What We’re Looking For 🔥

  • You don’t just maintain - you build. From zero to fully running pipelines, you make things happen. You can take charge of how we use internal data to make smarter decisions.

  • Extreme ownership - You own data strategy end-to-end, proactively solving what data we need, where to get it, and how to structure it for AI impact.

  • Strategic mindset – You think beyond pipelines—you anticipate data needs before they arise and help shape AI development at Tavus.

  • Previous work with LLMs, multimodal data, is a big plus. You know how to source, structure, and optimize data for real AI impact.

  • Automation expert – You know how to automate data cleaning, structuring, and labeling workflows for efficiency and scale.

  • ML-first mindset – You understand that better data = better models and structure datasets to maximize AI model accuracy.

  • Fast, but flawless. Speed matters, but so does accuracy. You balance both.

  • You don’t follow best practices—you create them. A lot of what we’re doing is new- you set the standard for how data should be done.

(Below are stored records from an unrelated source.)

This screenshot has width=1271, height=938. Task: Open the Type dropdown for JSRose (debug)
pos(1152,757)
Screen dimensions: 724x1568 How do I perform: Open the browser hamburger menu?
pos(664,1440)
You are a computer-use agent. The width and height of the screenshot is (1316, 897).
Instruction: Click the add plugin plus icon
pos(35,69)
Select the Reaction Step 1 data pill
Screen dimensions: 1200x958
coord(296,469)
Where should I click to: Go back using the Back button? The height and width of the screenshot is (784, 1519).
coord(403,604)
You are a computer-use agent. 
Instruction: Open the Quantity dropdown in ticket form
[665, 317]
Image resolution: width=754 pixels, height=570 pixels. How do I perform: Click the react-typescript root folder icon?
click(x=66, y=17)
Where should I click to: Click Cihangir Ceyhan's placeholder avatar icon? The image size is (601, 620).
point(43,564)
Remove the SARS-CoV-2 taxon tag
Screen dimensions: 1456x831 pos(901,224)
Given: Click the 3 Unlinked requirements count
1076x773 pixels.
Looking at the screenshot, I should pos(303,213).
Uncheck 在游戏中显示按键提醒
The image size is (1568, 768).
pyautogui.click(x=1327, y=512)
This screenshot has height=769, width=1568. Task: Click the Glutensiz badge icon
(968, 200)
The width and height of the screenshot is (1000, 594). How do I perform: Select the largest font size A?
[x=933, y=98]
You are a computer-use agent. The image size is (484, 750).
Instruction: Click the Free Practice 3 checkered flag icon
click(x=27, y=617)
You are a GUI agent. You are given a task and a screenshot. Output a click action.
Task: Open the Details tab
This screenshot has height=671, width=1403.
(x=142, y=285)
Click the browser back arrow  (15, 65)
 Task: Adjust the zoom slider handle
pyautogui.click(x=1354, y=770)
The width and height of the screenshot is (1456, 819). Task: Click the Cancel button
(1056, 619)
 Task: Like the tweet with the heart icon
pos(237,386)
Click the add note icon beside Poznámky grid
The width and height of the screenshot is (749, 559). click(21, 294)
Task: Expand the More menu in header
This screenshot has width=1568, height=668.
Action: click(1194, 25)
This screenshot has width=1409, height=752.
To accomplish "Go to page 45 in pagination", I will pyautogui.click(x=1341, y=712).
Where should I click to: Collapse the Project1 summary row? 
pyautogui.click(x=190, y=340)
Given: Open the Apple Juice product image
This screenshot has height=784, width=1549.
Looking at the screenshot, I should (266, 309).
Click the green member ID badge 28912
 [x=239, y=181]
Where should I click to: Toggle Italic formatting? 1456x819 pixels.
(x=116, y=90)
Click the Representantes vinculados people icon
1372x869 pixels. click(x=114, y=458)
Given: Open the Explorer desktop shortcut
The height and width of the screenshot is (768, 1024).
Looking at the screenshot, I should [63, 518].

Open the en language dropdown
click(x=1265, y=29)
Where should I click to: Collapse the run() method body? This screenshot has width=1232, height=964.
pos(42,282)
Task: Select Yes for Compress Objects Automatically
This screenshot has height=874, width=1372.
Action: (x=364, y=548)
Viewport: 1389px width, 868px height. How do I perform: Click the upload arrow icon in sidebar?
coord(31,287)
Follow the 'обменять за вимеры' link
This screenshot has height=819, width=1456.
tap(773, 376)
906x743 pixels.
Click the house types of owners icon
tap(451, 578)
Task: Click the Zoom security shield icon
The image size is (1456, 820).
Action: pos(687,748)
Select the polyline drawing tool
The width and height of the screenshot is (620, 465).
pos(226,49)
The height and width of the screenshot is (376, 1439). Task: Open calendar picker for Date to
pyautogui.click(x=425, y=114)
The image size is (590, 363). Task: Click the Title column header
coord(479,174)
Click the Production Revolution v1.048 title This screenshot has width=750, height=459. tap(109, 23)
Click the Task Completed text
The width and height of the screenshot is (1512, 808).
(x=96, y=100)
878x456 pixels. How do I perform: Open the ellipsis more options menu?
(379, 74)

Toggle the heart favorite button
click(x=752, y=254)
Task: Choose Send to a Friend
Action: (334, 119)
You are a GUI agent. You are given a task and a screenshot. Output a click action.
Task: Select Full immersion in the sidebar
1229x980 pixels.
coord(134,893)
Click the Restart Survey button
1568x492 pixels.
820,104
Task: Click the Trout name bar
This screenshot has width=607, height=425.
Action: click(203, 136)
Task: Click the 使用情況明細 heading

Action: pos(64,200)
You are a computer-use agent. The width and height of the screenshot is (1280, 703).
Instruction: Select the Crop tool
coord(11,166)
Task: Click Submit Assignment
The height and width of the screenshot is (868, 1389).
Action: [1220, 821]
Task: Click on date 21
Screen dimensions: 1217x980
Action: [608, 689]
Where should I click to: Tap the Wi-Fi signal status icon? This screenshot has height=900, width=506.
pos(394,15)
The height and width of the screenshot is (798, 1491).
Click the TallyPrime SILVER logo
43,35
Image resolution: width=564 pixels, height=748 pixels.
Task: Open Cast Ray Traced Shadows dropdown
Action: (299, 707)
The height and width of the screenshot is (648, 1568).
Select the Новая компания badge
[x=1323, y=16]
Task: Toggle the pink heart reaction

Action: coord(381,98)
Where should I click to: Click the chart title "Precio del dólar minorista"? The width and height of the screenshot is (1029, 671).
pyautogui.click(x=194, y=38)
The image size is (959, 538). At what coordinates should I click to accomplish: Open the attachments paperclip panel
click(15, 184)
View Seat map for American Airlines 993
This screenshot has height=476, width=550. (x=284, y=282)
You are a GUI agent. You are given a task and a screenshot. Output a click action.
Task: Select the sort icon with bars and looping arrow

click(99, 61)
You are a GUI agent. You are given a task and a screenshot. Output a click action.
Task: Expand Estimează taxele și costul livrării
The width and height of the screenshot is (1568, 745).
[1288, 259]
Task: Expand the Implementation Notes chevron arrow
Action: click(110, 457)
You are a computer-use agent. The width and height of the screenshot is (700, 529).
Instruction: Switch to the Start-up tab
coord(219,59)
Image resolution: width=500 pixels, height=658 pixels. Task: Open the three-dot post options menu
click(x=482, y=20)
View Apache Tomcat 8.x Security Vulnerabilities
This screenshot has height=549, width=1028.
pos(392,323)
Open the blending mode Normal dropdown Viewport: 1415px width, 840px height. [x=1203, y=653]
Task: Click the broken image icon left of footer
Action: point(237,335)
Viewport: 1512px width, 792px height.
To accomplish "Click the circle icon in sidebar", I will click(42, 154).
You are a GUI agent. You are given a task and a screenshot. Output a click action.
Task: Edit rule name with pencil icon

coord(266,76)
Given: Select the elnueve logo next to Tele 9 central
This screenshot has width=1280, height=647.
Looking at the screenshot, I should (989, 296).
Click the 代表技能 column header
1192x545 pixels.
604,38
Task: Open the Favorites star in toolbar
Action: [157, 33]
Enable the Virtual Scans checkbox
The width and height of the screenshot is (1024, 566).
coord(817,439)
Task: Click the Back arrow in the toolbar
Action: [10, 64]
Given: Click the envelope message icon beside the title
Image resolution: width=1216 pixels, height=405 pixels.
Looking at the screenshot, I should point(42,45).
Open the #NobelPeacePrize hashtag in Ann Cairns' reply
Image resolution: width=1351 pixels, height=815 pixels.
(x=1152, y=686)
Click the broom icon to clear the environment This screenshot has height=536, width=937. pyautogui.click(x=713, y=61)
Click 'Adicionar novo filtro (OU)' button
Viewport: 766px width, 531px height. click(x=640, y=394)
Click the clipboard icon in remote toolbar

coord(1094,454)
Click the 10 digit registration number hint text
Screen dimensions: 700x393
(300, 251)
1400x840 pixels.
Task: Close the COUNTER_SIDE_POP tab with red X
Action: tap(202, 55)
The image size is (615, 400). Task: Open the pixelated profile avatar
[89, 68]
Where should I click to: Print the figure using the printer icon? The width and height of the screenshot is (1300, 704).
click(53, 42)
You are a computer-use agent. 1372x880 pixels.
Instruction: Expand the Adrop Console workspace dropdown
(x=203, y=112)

  • Technical expertise – You have strong experience with Python, SQL, and large-scale data processing tools.

Bonus Points if:

  • You have some previous work with LLMs, multimodal data. You know how to source, structure, and optimize data for real AI impact.

  • You have experience with in-house video data collection and relevant studio setups. You know best practices for multimodal video and audio data collection.

 

Benefits & Culture

When you join Tavus, you’re joining a diverse and supportive team. Our work is driven by our people, and our success is shared by all. This position has a flexible work schedule, unlimited PTO, competitive healthcare, and gear stipends, as well as plenty of fun. At the end of the day, we want Tavus to be a place for you to learn, directly drive impact, and work with a team you love.

To learn more about our team culture and benefits, check out our hiring page.

Tavus is growing fast, and we’d like you to grow with us. If you’re excited to get your hands dirty and help make machines more human, drop your resume and we’ll be in touch.

We are not looking for cultural fits, we are looking for culture creators. Diversity is what drives our success – it’s at the core of how we hire, communicate, and work. We are inclusive to all and combine our diverse backgrounds, skill sets, and perspectives to build the best experiences for our clients.